In terms of cosmetic medicine, being one of the founders of the Australasian College of Asian Aesthetics (ACAA) has been by far the biggest thing I have committed to. Classical training in cosmetic medicine just does not address ethnic differences adequately, and with 20% of the population in Sydney being ethnic Chinese, and most cosmetic injectables being in the highest risk areas for facial enhancement, I felt that it was a moral duty to raise safety and treatment standards. A public education stream targeting this demographic is also essential and is in the works. I already hold monthly in house lectures in Chinese regarding skin care and other cosmetic treatments, we had a large scale public Chinese seminar held at Four Points Sheraton in October last year (Myths and Facts in Cosmetic Medicine), as well as a women’s health day for March. Education is just a very big part of what I do and being able to formalise it and help new practitioners start out the right way is just an extension of what I set out to do right from the beginning.
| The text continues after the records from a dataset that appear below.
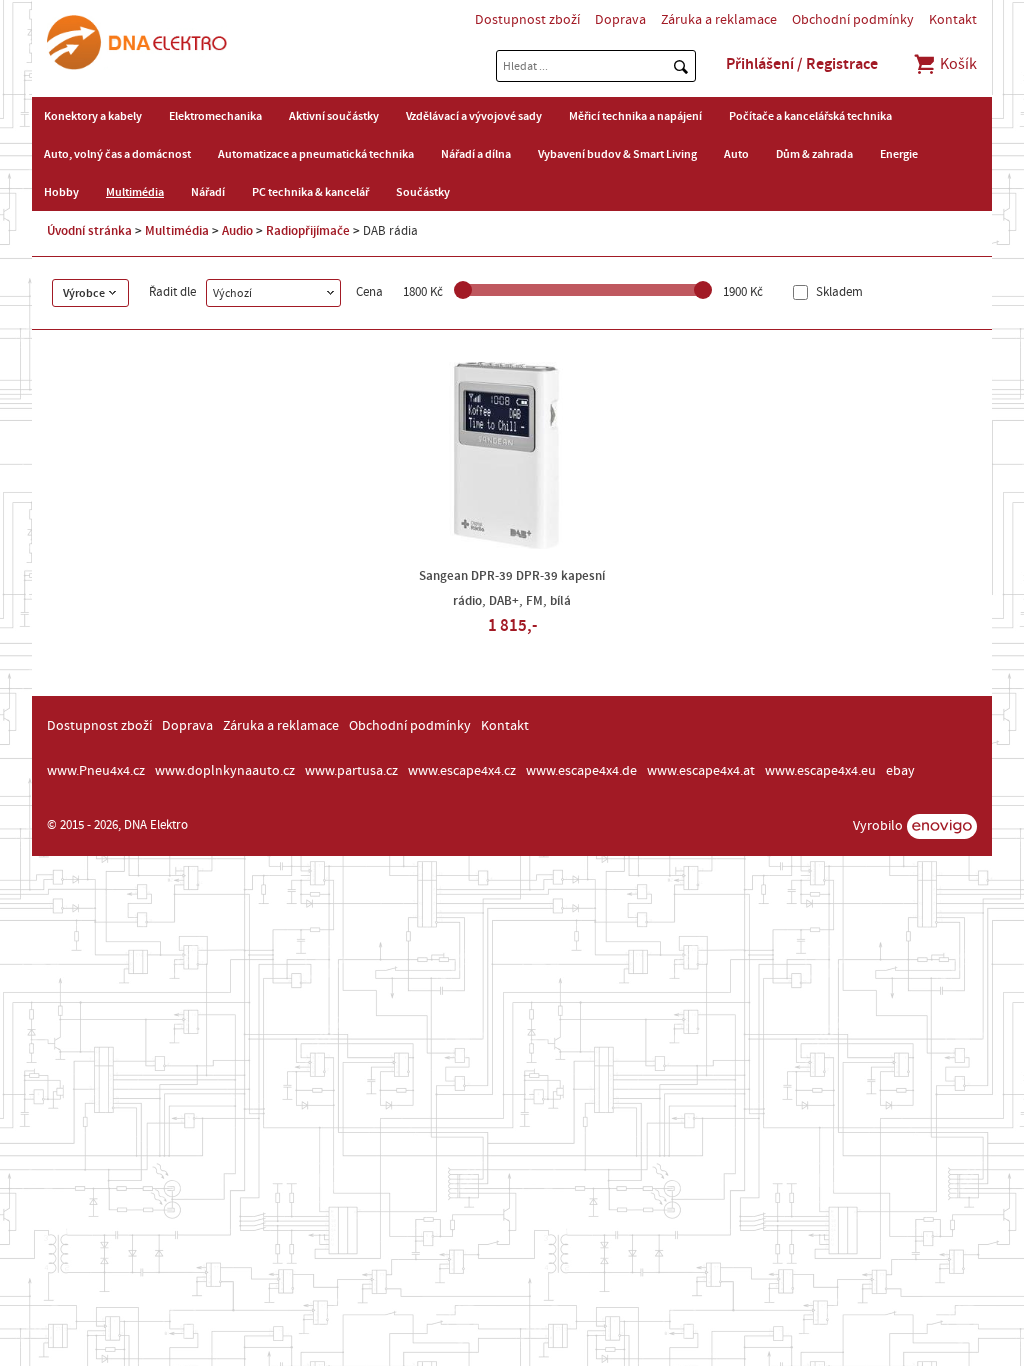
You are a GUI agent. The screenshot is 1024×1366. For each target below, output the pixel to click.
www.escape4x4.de (581, 771)
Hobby (61, 192)
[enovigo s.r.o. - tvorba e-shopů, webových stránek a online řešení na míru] (942, 826)
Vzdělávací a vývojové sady (474, 116)
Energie (899, 154)
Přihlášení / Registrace (802, 64)
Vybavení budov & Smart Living (617, 154)
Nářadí (208, 192)
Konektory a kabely (93, 116)
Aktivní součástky (334, 116)
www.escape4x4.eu (820, 771)
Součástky (423, 192)
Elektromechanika (215, 116)
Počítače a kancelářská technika (810, 116)
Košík (957, 64)
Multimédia (135, 192)
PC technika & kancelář (310, 192)
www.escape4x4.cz (462, 771)
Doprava (620, 20)
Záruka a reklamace (719, 20)
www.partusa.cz (351, 771)
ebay (900, 771)
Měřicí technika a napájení (635, 116)
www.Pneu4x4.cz (96, 771)
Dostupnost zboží (527, 20)
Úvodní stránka (89, 231)
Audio (237, 231)
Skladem (838, 292)
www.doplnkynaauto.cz (225, 771)
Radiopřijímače (308, 231)
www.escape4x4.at (701, 771)
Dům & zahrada (814, 154)
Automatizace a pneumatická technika (316, 154)
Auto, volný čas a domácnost (117, 154)
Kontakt (953, 20)
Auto (736, 154)
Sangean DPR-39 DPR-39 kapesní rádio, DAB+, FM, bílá (512, 588)
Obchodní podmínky (853, 20)
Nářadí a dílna (476, 154)
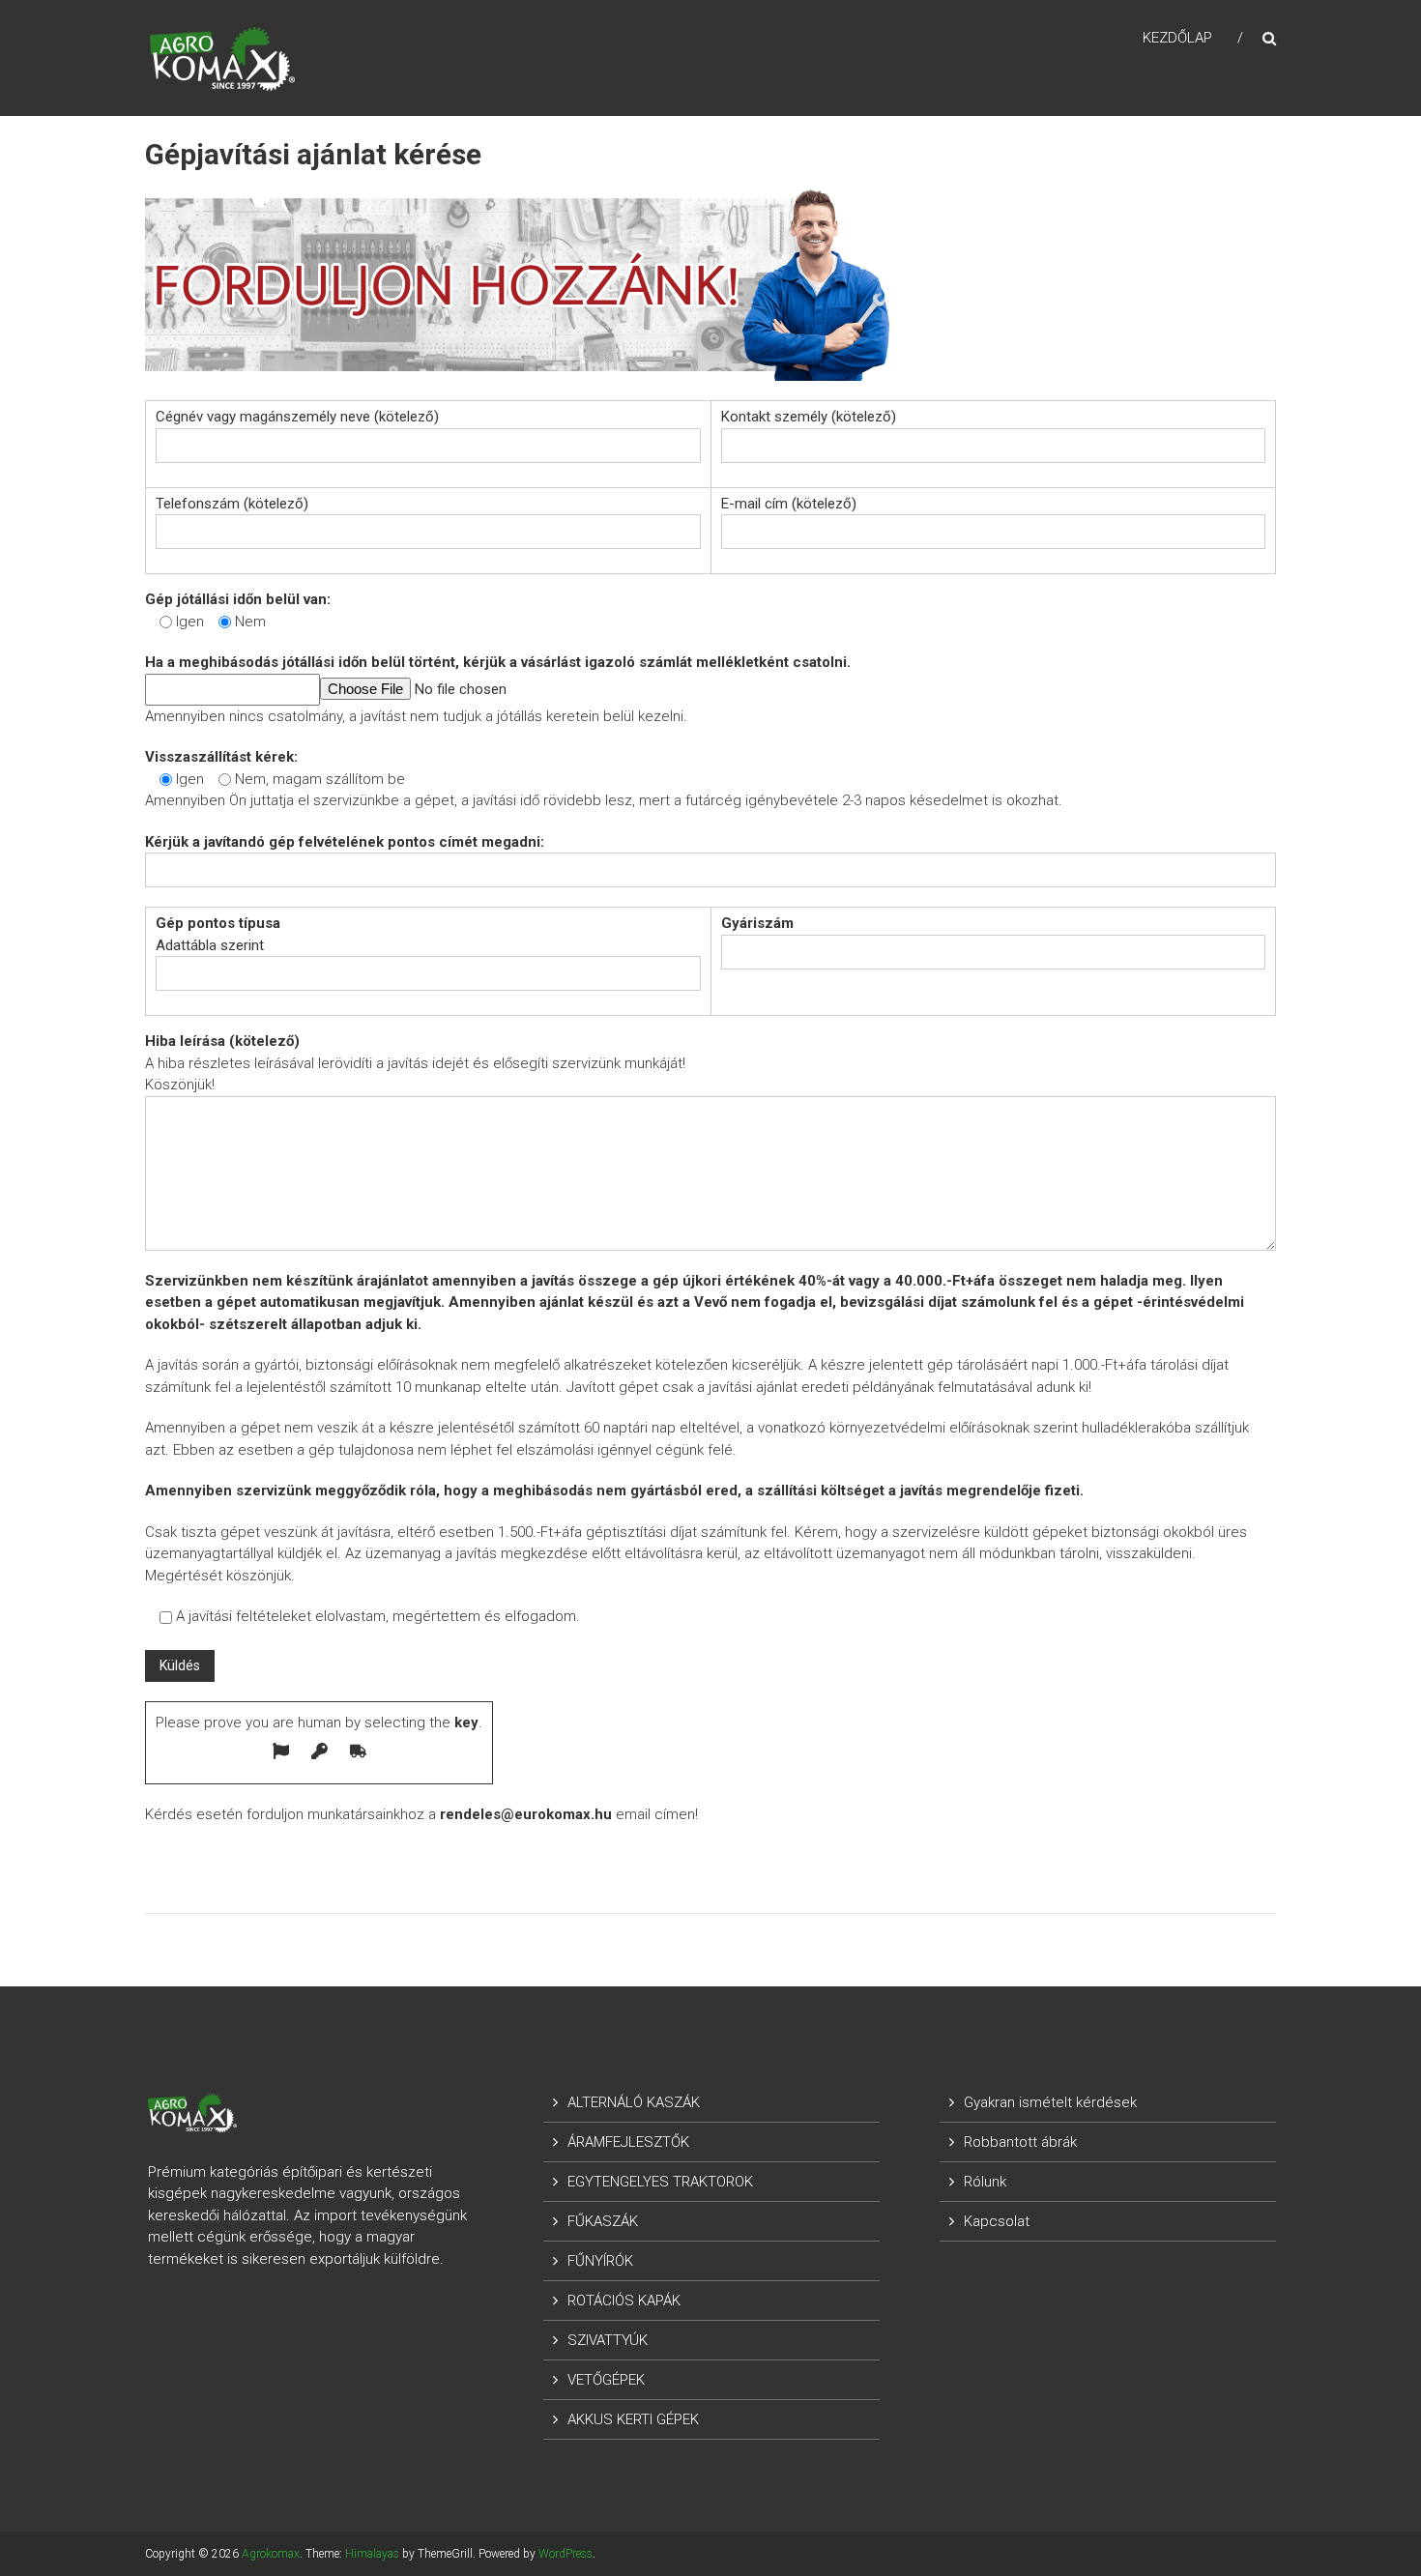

I would say my favourite treatment is cosmetic injectables, because I am almost able to do with a needle what had to be done with a knife traditionally, and every practitioner’s aesthetic judgement is very different even if we are trained the same way. The nuances in someone’s facial structure based on ethnicity, age, personal preference and being able to achieve it safely. I am very grateful for the immense trust my patients place in me – I always explain the risks of the procedure and I prefer my patients are equal partners in their treatment plan. The disclaimer is that combined modalities yield the best results. There is no one single treatment that will address all the causes of ageing, and I will refer to another practitioner be it dermatologist or plastic surgeon, because I can’t do everything.
Seeing patients return with a smile on their face and asking what their treatment plan will be, how their lives have been enhanced just by feeling that much better about themselves.
We have a dedicated customer service mobile that is available after hours, and we are always contactable by email. I nearly always keep patients for observation after cosmetic injectables so if there is any risk of a serious adverse event I already know before they go home. My injection techniques use very small volumes, which further minimises risk. I think I nag my patients too much regarding safety.